As the implementation of proximity detection systems (PDS) takes centre stage at surface mining operations ahead of the yet-to-be-announced compliance deadline, leading PDS and CPS developer Booyco Electronics has encouraged mining companies to give equal impetus to both vehicle-to-vehicle and vehicle-to-people installations.

According to Anton Lourens, CEO of Booyco Electronics, traffic management planning has come under the spotlight recently as requirements for PDS and effective risk management interventions are set to become enforceable under the provisions of the Mine Health and Safety Chapter 8 MHSA Act 29 of 1996.

Despite the uncertainty around the exact compliance deadline surface mines have, in recent years, advanced their risk assessments and installation of PDS technology, where significant risk exists. However, Lourens is concerned about the seemingly one-sided focus on vehicle-to-vehicle installations, at the expense of equally important vehicle-to-people installations.

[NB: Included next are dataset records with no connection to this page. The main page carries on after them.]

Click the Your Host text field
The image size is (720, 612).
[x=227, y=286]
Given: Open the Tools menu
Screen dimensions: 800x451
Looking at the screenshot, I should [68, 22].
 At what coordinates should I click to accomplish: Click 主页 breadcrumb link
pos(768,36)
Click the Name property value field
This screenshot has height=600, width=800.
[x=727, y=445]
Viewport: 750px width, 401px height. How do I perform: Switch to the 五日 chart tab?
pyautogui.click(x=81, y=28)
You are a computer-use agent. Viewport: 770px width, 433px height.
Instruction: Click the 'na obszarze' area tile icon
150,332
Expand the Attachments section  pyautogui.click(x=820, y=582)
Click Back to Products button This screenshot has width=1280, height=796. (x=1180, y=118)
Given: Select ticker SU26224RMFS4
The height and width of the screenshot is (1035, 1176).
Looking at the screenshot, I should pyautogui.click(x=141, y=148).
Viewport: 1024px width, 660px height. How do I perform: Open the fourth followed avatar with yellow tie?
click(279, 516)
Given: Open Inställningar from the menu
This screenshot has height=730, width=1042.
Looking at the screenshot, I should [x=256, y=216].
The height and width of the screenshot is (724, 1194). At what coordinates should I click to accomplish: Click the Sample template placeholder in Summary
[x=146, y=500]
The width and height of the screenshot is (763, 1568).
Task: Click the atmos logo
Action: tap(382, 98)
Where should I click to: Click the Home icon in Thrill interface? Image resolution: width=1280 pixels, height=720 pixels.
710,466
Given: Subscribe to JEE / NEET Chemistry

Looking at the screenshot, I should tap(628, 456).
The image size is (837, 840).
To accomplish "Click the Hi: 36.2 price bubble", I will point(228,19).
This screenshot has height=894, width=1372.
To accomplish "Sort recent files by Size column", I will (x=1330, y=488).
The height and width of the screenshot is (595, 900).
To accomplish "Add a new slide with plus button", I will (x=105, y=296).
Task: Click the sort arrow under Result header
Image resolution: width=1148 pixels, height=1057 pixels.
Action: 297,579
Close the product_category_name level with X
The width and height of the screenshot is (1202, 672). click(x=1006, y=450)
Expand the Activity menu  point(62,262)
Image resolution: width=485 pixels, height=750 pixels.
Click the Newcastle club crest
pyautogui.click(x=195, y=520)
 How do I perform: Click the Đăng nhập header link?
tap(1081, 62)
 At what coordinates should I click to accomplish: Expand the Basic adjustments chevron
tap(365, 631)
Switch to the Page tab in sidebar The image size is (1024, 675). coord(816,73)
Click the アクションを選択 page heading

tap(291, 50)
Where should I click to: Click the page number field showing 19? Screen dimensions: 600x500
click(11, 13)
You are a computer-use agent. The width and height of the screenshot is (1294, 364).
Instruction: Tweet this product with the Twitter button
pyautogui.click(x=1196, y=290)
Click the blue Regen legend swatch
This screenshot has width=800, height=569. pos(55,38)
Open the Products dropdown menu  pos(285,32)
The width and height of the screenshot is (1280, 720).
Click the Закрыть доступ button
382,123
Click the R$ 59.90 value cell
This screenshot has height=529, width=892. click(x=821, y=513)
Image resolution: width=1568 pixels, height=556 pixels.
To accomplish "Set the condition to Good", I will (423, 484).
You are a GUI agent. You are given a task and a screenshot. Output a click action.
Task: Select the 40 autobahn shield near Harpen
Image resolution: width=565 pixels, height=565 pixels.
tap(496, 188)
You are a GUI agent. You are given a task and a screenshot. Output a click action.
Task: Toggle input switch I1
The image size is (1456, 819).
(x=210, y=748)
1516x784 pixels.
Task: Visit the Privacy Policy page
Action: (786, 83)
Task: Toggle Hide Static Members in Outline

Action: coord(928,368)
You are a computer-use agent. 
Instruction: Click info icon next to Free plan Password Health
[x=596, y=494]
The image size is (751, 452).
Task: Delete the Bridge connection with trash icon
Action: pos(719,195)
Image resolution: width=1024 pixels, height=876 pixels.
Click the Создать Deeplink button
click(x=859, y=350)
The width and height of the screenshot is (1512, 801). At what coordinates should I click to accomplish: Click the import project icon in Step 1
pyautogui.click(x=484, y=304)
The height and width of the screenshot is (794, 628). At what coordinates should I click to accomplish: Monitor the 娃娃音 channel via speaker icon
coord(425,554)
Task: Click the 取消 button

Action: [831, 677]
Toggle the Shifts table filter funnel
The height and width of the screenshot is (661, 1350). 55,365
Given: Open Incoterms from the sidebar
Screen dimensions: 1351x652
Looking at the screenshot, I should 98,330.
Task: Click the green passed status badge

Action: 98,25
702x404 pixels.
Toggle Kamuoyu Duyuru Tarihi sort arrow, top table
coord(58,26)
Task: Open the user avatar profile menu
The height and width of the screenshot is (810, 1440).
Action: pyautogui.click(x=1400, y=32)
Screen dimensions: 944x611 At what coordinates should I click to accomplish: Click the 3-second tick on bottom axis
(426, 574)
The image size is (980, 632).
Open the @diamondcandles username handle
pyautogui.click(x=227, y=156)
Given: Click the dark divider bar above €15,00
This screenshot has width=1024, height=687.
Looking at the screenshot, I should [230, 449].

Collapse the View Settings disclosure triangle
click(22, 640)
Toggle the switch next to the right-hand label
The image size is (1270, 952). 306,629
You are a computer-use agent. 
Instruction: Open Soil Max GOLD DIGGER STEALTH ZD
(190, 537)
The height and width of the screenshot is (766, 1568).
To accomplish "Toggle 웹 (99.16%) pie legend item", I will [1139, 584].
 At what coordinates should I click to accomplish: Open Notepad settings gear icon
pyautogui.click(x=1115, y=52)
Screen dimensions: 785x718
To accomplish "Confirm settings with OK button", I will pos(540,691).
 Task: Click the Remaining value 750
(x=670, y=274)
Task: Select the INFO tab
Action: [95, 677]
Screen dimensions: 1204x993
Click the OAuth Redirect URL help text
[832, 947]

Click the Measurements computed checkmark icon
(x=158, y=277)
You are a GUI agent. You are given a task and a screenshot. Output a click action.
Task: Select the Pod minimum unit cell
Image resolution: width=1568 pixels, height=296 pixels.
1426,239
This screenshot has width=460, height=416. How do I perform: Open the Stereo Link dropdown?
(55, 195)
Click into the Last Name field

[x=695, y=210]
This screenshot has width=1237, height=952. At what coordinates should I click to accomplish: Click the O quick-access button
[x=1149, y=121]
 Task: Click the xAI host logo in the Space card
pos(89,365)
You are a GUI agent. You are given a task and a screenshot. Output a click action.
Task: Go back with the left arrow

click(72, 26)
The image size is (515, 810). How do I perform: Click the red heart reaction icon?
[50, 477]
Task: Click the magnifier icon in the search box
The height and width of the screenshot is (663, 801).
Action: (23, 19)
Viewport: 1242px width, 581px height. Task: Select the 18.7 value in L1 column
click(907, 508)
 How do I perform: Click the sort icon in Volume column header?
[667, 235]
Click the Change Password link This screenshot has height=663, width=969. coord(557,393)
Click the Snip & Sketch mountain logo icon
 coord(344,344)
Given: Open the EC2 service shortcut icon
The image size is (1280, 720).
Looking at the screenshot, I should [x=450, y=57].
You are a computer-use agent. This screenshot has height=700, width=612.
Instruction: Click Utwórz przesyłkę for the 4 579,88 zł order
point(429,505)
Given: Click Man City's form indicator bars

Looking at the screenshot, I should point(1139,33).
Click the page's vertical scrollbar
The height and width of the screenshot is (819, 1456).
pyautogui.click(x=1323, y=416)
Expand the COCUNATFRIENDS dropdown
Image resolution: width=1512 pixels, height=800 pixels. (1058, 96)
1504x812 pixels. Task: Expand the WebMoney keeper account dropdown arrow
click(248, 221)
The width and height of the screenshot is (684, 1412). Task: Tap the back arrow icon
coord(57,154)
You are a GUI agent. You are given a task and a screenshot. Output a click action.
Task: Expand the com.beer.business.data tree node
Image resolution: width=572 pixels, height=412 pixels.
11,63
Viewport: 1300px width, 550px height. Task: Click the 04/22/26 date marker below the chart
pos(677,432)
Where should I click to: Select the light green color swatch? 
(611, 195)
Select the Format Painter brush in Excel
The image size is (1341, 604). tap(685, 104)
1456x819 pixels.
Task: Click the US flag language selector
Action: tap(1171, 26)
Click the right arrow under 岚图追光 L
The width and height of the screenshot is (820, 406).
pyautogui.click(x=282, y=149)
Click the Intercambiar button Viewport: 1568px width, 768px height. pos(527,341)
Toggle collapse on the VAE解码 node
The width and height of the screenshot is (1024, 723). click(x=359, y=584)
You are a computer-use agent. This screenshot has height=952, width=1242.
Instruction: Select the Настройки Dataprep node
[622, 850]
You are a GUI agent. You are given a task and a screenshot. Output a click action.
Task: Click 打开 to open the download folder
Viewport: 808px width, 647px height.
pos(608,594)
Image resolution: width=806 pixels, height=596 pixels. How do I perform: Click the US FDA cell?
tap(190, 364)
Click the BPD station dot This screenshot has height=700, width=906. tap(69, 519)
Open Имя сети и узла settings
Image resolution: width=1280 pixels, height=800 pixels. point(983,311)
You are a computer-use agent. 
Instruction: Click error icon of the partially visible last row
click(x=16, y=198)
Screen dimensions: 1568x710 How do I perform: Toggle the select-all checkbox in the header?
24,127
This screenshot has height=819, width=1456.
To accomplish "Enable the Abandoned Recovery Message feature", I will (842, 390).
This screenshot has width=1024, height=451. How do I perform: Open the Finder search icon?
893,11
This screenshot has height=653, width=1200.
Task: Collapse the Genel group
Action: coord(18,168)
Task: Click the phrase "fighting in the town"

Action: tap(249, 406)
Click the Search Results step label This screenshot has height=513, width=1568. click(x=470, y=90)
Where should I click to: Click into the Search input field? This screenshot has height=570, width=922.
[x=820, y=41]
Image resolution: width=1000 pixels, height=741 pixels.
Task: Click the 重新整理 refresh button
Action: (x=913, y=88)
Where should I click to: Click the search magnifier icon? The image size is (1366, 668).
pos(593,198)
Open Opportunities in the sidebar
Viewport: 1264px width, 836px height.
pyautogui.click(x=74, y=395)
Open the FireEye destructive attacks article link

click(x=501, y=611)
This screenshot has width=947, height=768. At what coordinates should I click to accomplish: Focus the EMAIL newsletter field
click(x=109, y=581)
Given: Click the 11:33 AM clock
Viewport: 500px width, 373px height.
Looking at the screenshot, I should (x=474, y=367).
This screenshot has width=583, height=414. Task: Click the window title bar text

“Out of the enquiries we get, we have observed that there is limited assumed risk on people detection,” says Lourens. “We see a big focus on vehicle-to-vehicle risk, with limited requests for the people protection aspect of PDS installations. We are not sure if the approach is informed by internal risk assessments or the fact that mines have put in place measures to separate people from machines.”

As part of their risk assessments, several operations have, as an example, implemented pedestrian walkways as a means of separating people from moving machinery. While Lourens acknowledges that PDS technology is not a silver bullet on the quest for Zero Harm, he believes that, as an engineering control system, the technology has proven its mettle in mitigating risk at mines.

“We have seen operations opting for fixed barriers as part of their traffic management plans to separate people from machinery,” says Lourens. “Separating people from moving machinery only mitigates part of the risk, yet the PDS can warn against possible collisions (Level 7), identify corrective paths (Level 8), or implement a ‘slow-down and stop’ intervention together with ‘motion inhibit’ (Level 9), which makes it a better solution than physical barriers.”